- Bill Gates had earlier said Bitcoin didn’t have real value
- The billionaire now says he’s not “short Bitcoin”
- But he is not sure how far the cryptocurrency could go
Billionaire and philanthropist Bill Gates says he doesn’t own Bitcoins and has a “neutral view” on the cryptocurrency.
“I don’t own bitcoin. I’m not short bitcoin,” Gates said on CNBC’s “Squawk Box” on Thursday. He added transitioning money into a digital format was something that he was also trying to do. “I do think moving money into a more digital form and getting transaction costs down, that’s something the Gates Foundation does in developing countries,” Gates added.
The billionaire also said he doesn’t know how far Bitcoin could go. “Bitcoin can go up and down just based on the mania or whatever the views are and I don’t have a way of predicting how that will progress,” he told CNBC.
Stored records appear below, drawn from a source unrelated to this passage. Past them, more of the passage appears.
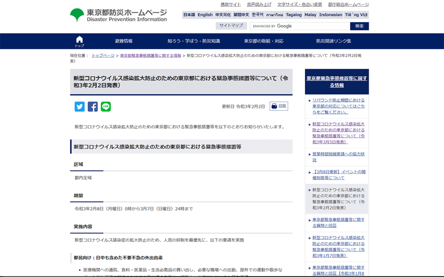
Task: Click the 検索 search button
Action: (x=359, y=26)

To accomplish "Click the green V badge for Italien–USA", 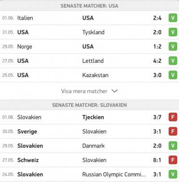I will click(x=173, y=18).
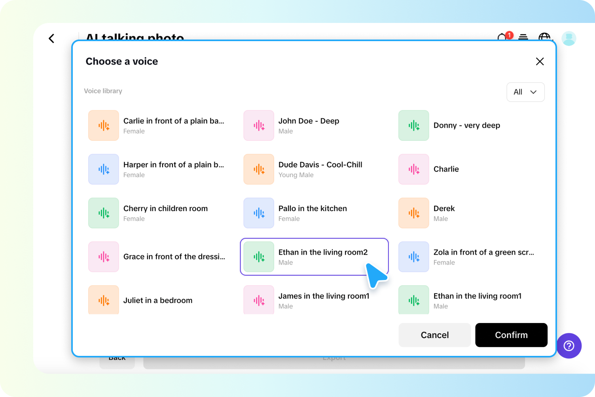Click the globe language icon
This screenshot has width=595, height=397.
pos(545,38)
Gates’ new opinion somehow is a departure from his previous stance on Bitcoin. In 2018, he said he would like to bet against Bitcoin because it doesn’t have real value. “As an asset class, you’re not producing anything and so you shouldn’t expect it to go up. It’s kind of a pure ‘greater fool theory’ type of investment,” Gates told CNBC in May 2018. At the time, Bitcoin had just lost half of its value, trading at around $9,800 after reaching just below $20,000 in December 2017. “I would short it if there was an easy way to do it,” he added.
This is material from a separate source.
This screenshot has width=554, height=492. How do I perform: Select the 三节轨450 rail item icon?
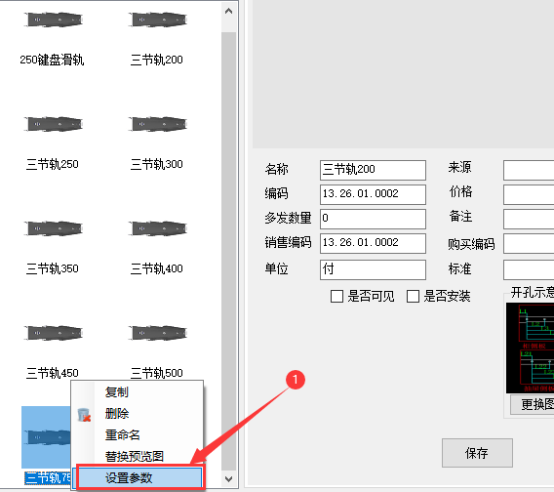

Gates had also criticized cryptocurrency on a Reddit “Ask Me Anything” session when he said “it is a rare technology that has caused deaths in a fairly direct way. I think the speculative wave around ICOs and cryptocurrencies is super risky for those who go long.”
Bitcoin has since recovered. After hitting $3,800 in March 2020, it broke through $20,000 in December 2020 and is currently trading above $50,000. Other billionaires are supportive of Bitcoin, including Elon Musk. His company, Tesla, has invested $1.5 billion in Bitcoin. Other companies and institutional investors have also invested in Bitcoin or have put Bitcoin in their reserve treasuries.